Les militants du JNIM sont basés dans la forêt de Wagadou au Mali, à la frontière avec la Mauritanie, un « sanctuaire » djihadiste bien connu ayant déjà fait l’objet d’actions militaires françaises d’une certaine importance et d’un terrain particulièrement hostile et où, en novembre 2019, pas moins de 50 soldats maliens ont été tués dans une attaque causant la plus grande perte de soldats de la coalition Barkhane depuis le début de la guerre en 2012.
Depuis la forêt de Wagadou (destination entre autres d’un florissant trafic d’armes provenant des arsenaux en décomposition de Kadhafi en 2011), les groupes du JNIM sont également envoyés au Niger et au Burkina Faso déterminant la forte instabilité que connaît la région sahélienne.

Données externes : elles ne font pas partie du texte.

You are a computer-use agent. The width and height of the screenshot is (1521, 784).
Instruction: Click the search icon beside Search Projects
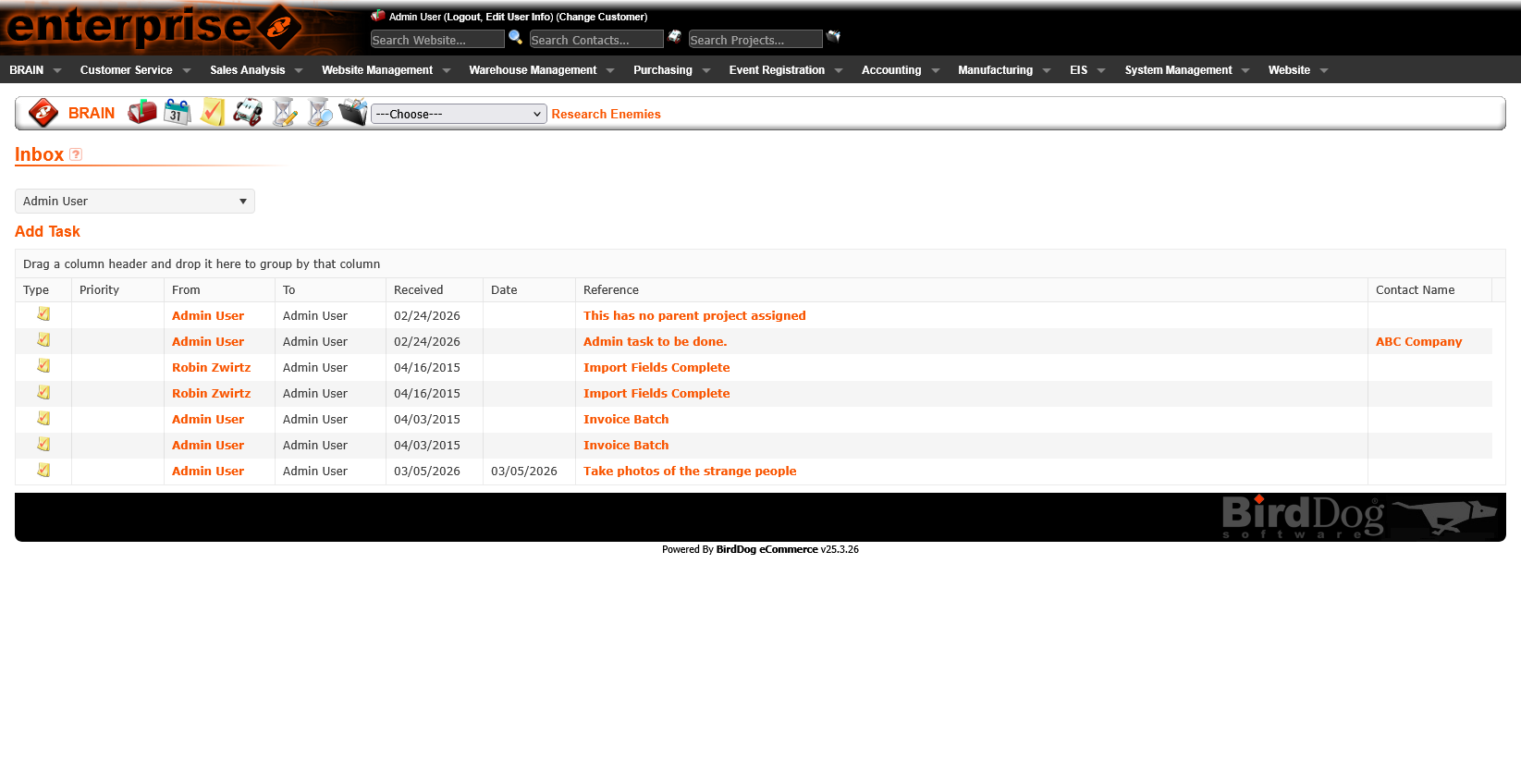point(833,37)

Un autre groupe islamiste particulièrement actif dans la zone est l’État islamique dans le Grand Sahara (EIGS), né en 2015 de la scission d’Adnane Abou Walid al-Saharaoui d’al-Mourabitoun, la principale organisation islamiste-salafiste malienne, puis étendu dans le sud-ouest du Niger provoquant ces derniers jours par exemple l’exode massif d’une dizaine de personnes. 000 civils dans la région de Tillabéry (à la frontière entre le Mali, le Burkina Faso et le Tchad) fuyant la violence des milices de l’EIGS.
Selon le Bureau des affaires humanitaires des Nations unies (OCHA), cet exode est dû à des « attaques récurrentes […], notamment des meurtres, des viols, des extorsions de biens et des vols de bétail, perpétrées par des éléments […] opérant le long de la frontière avec le Mali. » Les groupes islamistes ont également donné à la population un ultimatum de trois jours pour vider les trois villages qui font partie de la municipalité rurale d’Anzourou.

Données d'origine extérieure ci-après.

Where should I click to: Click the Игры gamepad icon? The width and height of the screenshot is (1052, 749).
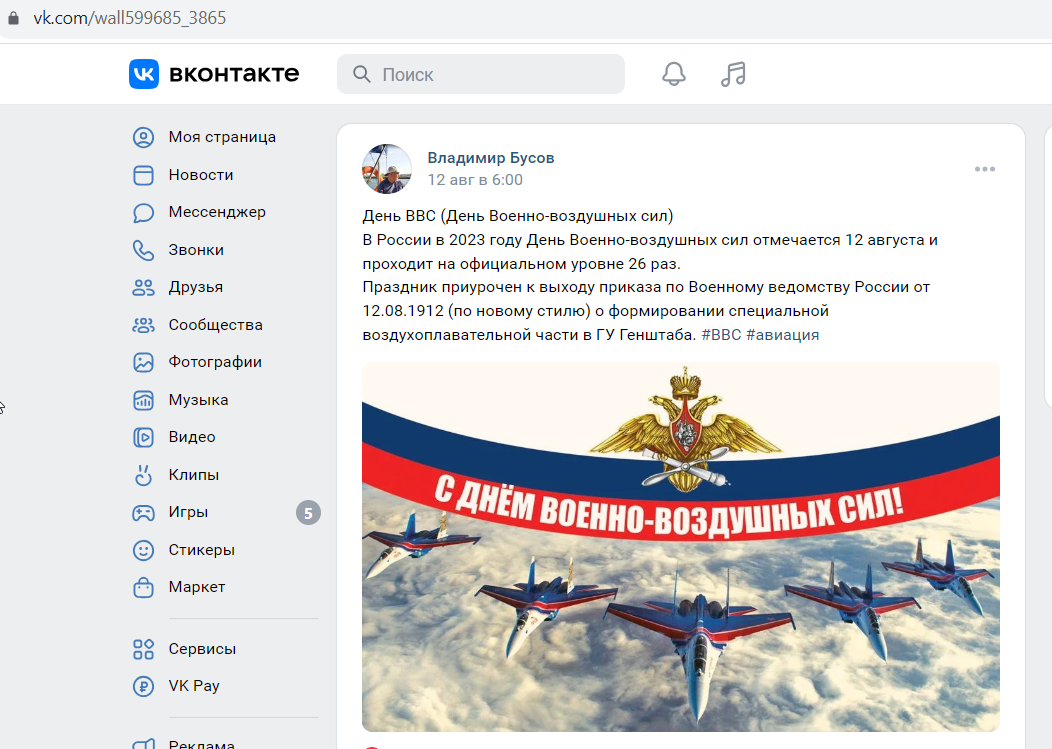click(x=143, y=513)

Face aux djihadistes, en plus des alliés français et occidentaux de la Task Force Takuba, se trouvent les 7 bataillons (environ 5 000 hommes) de la Joint Force G5-Sahel (FC-G5S) composée de troupes de Mauritanie, du Mali, du Burkina Faso, du Niger et du Tchad. Les bons résultats obtenus par ces troupes – en coordination avec l’opération Barkhane – dans les opérations SAMA1, SAMA2 et SAMA3, visant à empêcher la pénétration des groupes djihadistes dans les territoires sous leur contrôle et à renforcer le soutien de la population civile aux autorités gouvernementales, ont été affectés par les problèmes structurels de la force conjointe qui ont également été abordés lors de la dernière réunion du Conseil de sécurité des Nations unies.
Les capacités logistiques et opérationnelles du FC-G5S sont trop limitées pour gérer avec savoir-faire les opérations sur les grands espaces que la conformation géographique du théâtre de guerre au Sahel exige. Il suffit de dire que le 8e bataillon tchadien, récemment déployé dans le Liptako-Gourma, a dû parcourir plus de 2 000 km entre N’guigmi et Niamey, faisant face à des difficultés logistiques, notamment liées à des problèmes d’approvisionnement en carburant et à la détérioration des équipements et du matériel. Un autre point sensible est le manque de capacité pour les évacuations médicales. Ce problème est également lié à l’absence d’avions (les avions Barkhane sont utilisés dans la mesure du possible), qui sont pourtant indispensables dans le cadre des opérations actuelles de lutte contre le terrorisme, notamment sur le théâtre sahélien.
En ce qui concerne les capacités de renseignement, la Force conjointe s’appuie sur celles de Barkhane, mais dans ce secteur, elle devrait bénéficier du soutien de la Force conjointe.